__PAGE EXCERPT__
I am testing with the BeautifullSoup library but there is no way to get it. From what I see, the image is not in JPG or PNG format, therefore, it does not detect it.
from urllib.request import urlopen
from bs4 import BeautifulSoup
import re
html = urlopen('https://www.balticshipping.com/vessel/imo/9127382')
bs = BeautifulSoup(html, 'html.parser')
images = bs.find_all('img', {'src':re.compile('.png')})
for image in images:
print(image['src']+'\n')
Does anyone have any ideas how to do it?
Full Loop Code: ("s" contains many ships data (IMO, date, shipname...))

__RECORDS__

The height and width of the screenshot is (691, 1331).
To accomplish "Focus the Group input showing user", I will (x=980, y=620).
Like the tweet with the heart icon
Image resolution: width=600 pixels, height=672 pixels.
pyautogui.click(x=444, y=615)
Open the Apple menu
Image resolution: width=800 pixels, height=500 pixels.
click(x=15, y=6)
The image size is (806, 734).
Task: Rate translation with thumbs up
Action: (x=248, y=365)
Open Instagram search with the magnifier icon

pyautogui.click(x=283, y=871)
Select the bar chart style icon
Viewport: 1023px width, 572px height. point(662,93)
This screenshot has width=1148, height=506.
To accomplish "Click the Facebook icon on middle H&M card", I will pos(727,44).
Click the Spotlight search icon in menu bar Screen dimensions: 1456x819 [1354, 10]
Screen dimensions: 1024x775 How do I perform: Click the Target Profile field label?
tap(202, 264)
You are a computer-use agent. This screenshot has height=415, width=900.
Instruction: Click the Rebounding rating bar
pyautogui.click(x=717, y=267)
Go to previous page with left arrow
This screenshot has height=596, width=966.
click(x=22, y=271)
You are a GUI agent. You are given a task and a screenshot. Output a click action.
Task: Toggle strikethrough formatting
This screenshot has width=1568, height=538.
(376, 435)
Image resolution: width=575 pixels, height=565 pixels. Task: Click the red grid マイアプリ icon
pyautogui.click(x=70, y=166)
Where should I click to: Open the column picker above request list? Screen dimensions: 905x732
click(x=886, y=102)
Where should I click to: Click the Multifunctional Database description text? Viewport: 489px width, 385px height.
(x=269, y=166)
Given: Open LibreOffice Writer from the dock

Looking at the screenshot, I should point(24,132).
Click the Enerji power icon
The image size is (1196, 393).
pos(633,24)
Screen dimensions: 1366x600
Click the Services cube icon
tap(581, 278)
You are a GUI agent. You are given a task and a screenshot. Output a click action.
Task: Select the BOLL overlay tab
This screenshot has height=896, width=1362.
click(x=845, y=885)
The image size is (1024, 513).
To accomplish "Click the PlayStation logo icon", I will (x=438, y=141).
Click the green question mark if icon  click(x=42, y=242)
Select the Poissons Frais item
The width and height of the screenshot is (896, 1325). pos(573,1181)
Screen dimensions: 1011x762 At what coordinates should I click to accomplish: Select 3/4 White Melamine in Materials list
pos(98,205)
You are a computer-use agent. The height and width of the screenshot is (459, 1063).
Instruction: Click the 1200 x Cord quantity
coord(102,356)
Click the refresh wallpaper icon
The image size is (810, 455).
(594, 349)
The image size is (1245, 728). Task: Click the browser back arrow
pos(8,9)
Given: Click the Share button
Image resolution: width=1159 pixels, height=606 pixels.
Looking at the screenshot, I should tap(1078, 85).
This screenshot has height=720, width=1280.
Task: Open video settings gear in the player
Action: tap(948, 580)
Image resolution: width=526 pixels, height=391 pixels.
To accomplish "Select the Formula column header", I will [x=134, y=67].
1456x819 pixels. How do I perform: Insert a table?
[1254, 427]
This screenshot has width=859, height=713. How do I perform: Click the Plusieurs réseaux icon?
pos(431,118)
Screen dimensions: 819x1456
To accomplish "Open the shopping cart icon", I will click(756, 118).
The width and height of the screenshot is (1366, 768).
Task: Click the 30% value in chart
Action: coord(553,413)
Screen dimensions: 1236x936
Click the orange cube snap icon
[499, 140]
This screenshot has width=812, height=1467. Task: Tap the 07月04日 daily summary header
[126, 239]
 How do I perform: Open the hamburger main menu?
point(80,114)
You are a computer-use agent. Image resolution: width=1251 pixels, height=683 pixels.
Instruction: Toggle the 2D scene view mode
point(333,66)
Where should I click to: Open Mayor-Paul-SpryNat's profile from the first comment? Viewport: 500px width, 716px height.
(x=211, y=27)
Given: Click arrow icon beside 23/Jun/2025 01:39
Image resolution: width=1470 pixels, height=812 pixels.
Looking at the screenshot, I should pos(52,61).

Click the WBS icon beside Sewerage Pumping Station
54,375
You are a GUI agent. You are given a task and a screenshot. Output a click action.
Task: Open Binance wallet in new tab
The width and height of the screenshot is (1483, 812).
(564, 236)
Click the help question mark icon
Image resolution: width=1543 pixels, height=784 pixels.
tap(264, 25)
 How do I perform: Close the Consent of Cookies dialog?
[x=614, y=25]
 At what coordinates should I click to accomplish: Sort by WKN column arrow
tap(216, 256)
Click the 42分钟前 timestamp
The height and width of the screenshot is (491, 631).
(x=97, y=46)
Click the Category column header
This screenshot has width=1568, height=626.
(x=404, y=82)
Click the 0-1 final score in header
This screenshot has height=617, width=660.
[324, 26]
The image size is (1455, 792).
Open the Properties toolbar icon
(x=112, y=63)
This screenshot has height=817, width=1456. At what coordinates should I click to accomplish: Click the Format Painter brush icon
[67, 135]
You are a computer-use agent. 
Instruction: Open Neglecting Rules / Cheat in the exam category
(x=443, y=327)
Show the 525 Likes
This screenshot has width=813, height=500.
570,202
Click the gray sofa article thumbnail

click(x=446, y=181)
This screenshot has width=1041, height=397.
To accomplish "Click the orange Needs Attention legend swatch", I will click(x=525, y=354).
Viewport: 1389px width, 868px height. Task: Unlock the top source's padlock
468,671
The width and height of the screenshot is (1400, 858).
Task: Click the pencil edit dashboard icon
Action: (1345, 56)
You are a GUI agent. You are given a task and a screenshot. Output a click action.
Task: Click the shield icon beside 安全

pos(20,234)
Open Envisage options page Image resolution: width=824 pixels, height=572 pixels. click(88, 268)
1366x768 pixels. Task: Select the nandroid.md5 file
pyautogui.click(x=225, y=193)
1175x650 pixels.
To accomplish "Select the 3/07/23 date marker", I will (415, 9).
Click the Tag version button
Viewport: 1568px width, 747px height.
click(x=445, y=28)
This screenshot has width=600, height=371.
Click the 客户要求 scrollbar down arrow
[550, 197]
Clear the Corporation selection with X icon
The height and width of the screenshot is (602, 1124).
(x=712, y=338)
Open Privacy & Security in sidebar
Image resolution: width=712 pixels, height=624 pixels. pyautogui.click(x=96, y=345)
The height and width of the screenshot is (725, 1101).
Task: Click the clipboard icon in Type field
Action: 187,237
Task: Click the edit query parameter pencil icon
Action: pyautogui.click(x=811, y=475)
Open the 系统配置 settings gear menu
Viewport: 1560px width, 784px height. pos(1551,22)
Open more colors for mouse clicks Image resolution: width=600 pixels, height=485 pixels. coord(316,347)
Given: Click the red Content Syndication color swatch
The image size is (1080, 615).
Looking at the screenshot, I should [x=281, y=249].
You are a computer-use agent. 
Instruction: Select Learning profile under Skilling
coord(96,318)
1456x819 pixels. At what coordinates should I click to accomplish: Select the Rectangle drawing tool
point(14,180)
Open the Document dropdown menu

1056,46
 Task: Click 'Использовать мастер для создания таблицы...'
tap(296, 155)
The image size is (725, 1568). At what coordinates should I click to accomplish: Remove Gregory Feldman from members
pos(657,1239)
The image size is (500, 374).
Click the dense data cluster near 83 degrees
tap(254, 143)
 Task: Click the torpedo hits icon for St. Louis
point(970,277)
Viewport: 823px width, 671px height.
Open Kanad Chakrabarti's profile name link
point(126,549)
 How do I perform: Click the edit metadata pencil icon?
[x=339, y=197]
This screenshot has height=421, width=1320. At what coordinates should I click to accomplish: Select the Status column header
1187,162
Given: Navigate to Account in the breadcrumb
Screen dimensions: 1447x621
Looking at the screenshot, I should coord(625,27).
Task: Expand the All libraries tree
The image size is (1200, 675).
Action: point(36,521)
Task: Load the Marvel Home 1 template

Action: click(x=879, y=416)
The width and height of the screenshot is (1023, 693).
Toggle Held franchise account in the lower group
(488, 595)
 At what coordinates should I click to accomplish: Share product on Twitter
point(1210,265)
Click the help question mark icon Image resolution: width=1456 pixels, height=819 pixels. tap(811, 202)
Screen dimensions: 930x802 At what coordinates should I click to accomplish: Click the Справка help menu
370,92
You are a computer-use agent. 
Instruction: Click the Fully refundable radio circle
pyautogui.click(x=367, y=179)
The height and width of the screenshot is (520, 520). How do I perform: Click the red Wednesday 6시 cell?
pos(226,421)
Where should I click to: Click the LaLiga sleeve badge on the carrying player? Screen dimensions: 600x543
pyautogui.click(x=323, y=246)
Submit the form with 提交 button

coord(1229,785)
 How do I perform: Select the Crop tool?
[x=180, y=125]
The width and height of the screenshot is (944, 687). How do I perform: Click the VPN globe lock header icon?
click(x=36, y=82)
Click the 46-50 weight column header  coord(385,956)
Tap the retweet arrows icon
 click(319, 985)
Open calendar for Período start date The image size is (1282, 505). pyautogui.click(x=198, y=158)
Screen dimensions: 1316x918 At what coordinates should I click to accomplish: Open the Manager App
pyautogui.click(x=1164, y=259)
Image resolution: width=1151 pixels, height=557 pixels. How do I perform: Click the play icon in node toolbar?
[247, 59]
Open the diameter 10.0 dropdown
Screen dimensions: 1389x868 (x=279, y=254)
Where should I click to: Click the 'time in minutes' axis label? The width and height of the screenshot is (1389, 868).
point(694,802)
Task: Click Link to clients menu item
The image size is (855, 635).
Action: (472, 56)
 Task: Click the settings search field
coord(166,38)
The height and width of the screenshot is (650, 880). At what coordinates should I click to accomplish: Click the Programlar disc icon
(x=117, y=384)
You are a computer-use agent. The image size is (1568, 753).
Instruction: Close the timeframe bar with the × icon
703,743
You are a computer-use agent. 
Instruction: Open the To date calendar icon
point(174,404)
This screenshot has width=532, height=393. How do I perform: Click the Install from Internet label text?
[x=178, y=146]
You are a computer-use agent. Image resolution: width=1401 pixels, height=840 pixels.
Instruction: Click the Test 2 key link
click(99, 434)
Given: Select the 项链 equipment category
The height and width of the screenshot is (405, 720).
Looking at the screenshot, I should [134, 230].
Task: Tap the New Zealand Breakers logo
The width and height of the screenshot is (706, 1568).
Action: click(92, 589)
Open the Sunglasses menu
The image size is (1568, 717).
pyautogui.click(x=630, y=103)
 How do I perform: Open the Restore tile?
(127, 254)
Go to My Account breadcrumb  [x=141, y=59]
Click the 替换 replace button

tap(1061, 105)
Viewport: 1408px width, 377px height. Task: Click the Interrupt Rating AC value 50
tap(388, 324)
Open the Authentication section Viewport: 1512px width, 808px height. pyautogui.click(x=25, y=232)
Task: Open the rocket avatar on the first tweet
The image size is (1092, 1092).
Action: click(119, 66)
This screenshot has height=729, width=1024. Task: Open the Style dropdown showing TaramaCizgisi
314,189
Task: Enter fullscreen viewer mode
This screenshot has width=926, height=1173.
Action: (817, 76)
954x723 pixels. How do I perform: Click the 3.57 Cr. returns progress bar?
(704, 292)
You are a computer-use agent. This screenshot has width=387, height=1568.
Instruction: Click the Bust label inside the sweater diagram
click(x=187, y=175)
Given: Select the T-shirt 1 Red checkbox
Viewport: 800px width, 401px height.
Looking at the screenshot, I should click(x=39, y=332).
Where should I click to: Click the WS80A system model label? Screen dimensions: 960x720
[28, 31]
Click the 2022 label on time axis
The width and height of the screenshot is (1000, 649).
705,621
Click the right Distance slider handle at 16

__WHAT IS ASKED__
[A] In the listing, swap "Twitter" for "Facebook" in the lines from the line with "Task: Expand the All libraries tree" to the line with "pyautogui.click(x=367, y=179)", and give only those lines, with nothing else changed.
[B] Pick up the forum post about pulling a vessel image from a web page with BeautifulSoup and carry it on from where it stops.

__ANSWER LIST__
[A]
Task: Expand the All libraries tree
The image size is (1200, 675).
Action: point(36,521)
Task: Load the Marvel Home 1 template

Action: click(x=879, y=416)
The width and height of the screenshot is (1023, 693).
Toggle Held franchise account in the lower group
(488, 595)
 At what coordinates should I click to accomplish: Share product on Facebook
point(1210,265)
Click the help question mark icon Image resolution: width=1456 pixels, height=819 pixels. tap(811, 202)
Screen dimensions: 930x802 At what coordinates should I click to accomplish: Click the Справка help menu
370,92
You are a computer-use agent. 
Instruction: Click the Fully refundable radio circle
pyautogui.click(x=367, y=179)

[B]
def create_geojson_features(s):
features = []
for _, row in s.iterrows():
vessel_id = row['IMO']
data = {
"templates[]": [
"modal_validation_errors:0",
"modal_email_verificate:0",
"r_vessel_types_multi:0",
"r_positions_single:0",
"vessel_profile:0",
],
"request[0][module]": "ships",
"request[0][action]": "list",
"request[0][id]": "0",
"request[0][data][0][name]": "imo",
"request[0][data][0][value]": vessel_id,
"request[0][sort]": "",
"request[0][limit]": "1",
"request[0][stamp]": "0",
"request[1][module]": "top_stat",
"request[1][action]": "list",
"request[1][id]": "0",
"request[1][data]": "",
"request[1][sort]": "",
"request[1][limit]": "",
"request[1][stamp]": "0",
"dictionary[]": ["countrys:0", "vessel_types:0", "positions:0"],
}
data = requests.post("https://www.balticshipping.com/", data=data).json()
image = data["data"]["request"][0]["ships"][0]["data"]["gallery"][0]["file"]
print(image)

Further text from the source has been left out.